To easily build tensor infos, the TensorFlow SavedModel API also provides
utils.py,
with related TensorFlow 1.0 API documentation.
Also, note that images
and scores
are tensor alias names. They can be
whatever unique strings you want, and they will become the logical names
of tensor x
and y
that you refer to for tensor binding when sending
prediction requests later.
For instance, if x
refers to the tensor with name 'long_tensor_name_foo' and
y
refers to the tensor with name 'generated_tensor_name_bar', builder
will
store tensor logical name to real name mapping ('images' ->
'long_tensor_name_foo') and ('scores' -> 'generated_tensor_name_bar'). This
allows the user to refer to these tensors with their logical names when
running inference.
Note: In addition to the description above, documentation related to signature def structure and how to set up them up can be found here.
Let's run it!
First, if you haven't done so yet, clone this repository to your local machine:
git clone https://github.com/tensorflow/serving.git
cd serving
Clear the export directory if it already exists:
rm -rf models/mnist
If you would like to install the tensorflow
and tensorflow-serving-api
PIP
packages, you can run all Python code (export and client) using a simple
python
command. To install the PIP package, follow the
instructions here. It's
also possible to use Bazel to build the necessary dependencies and run all code
without installing those packages. The rest of the codelab will have
instructions for both the Bazel and PIP options.
-
PIP:
python tensorflow_serving/example/mnist_saved_model.py models/mnist
-
Bazel:
tools/bazel_in_docker.sh bazel build -c opt tensorflow_serving/example:mnist_saved_model tools/bazel_in_docker.sh bazel-bin/tensorflow_serving/example/mnist_saved_model models/mnist
TIP: Building from sources consumes a lot of RAM. If RAM is an issue on your system, you may limit RAM usage by specifying
--local_resources=2048,.5,1.0
while invoking Bazel. See the Bazel docs for more information.

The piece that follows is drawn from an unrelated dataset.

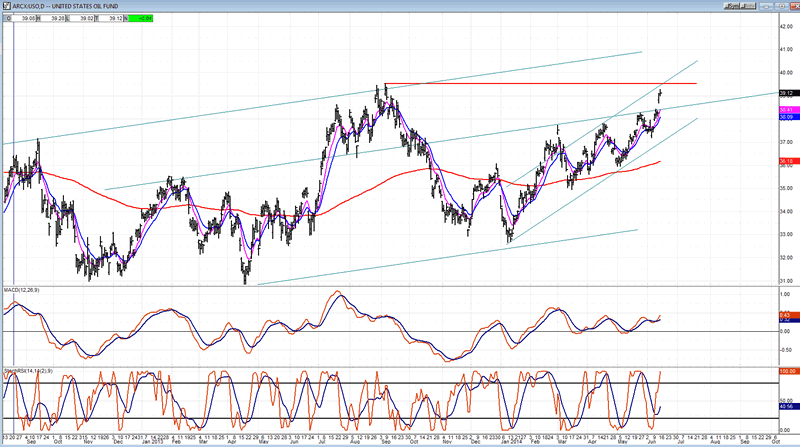Select the red horizontal resistance line
800x447 pixels.
point(540,83)
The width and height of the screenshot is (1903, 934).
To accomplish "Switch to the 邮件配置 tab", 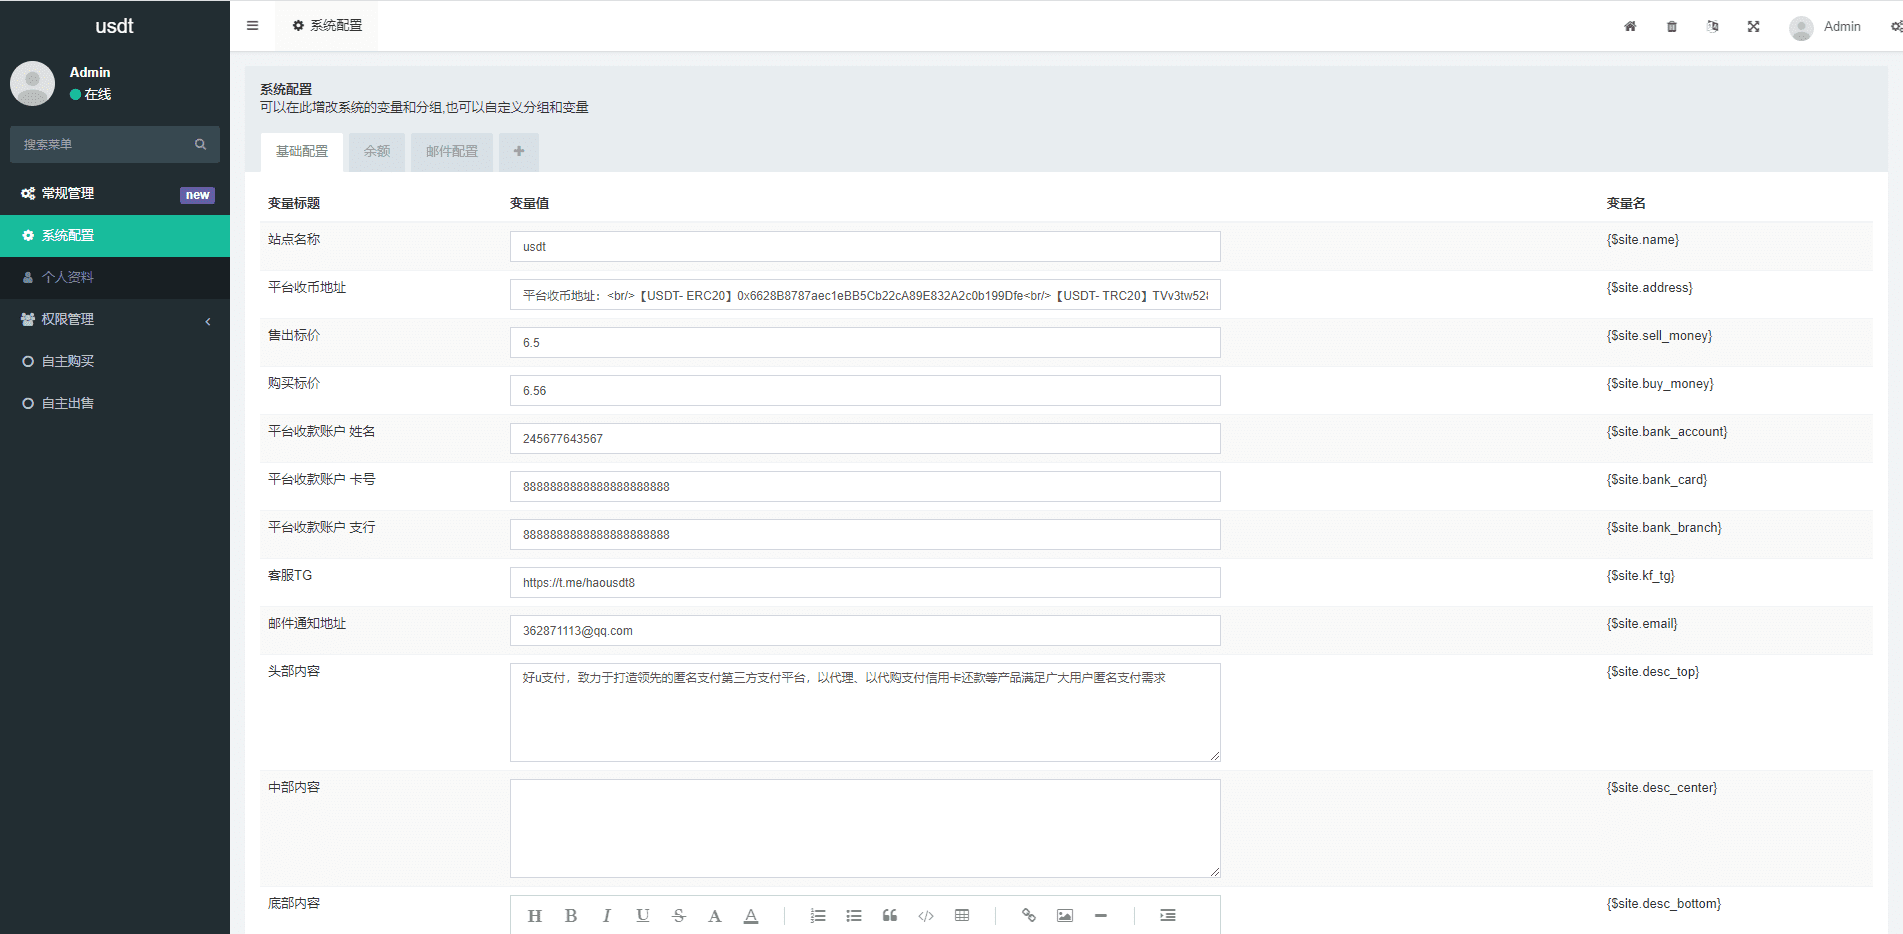I will pyautogui.click(x=452, y=152).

This should result in output that looks like:
Training model...
...
Done training!
Exporting trained model to models/mnist
Done exporting!
Now let's take a look at the export directory.
$ ls models/mnist
1
As mentioned above, a sub-directory will be created for exporting each version
of the model. FLAGS.model_version
has the default value of 1, therefore
the corresponding sub-directory 1
is created.
$ ls models/mnist/1
saved_model.pb variables
Each version sub-directory contains the following files:
-
saved_model.pb
is the serialized tensorflow::SavedModel. It includes one or more graph definitions of the model, as well as metadata of the model such as signatures. -
variables
are files that hold the serialized variables of the graphs.
With that, your TensorFlow model is exported and ready to be loaded!
Use a Docker serving image to easily load the model for serving:
docker run -p 8500:8500 \
--mount type=bind,source=$(pwd)/models/mnist,target=/models/mnist \
-e MODEL_NAME=mnist -t tensorflow/serving &
We can use the provided mnist_client utility to test the server. The client downloads MNIST test data, sends them as requests to the server, and calculates the inference error rate.
-
PIP:
python tensorflow_serving/example/mnist_client.py --num_tests=1000 --server=127.0.0.1:8500
-
Bazel:
tools/bazel_in_docker.sh bazel build -c opt \ tensorflow_serving/example:mnist_client tools/bazel_in_docker.sh bazel-bin/tensorflow_serving/example/mnist_client \ --num_tests=1000 --server=127.0.0.1:8500
This should output something like
...
Inference error rate: 11.13%
We expect around 90% accuracy for the trained Softmax model and we get 11% inference error rate for the first 1000 test images. This confirms that the server loads and runs the trained model successfully!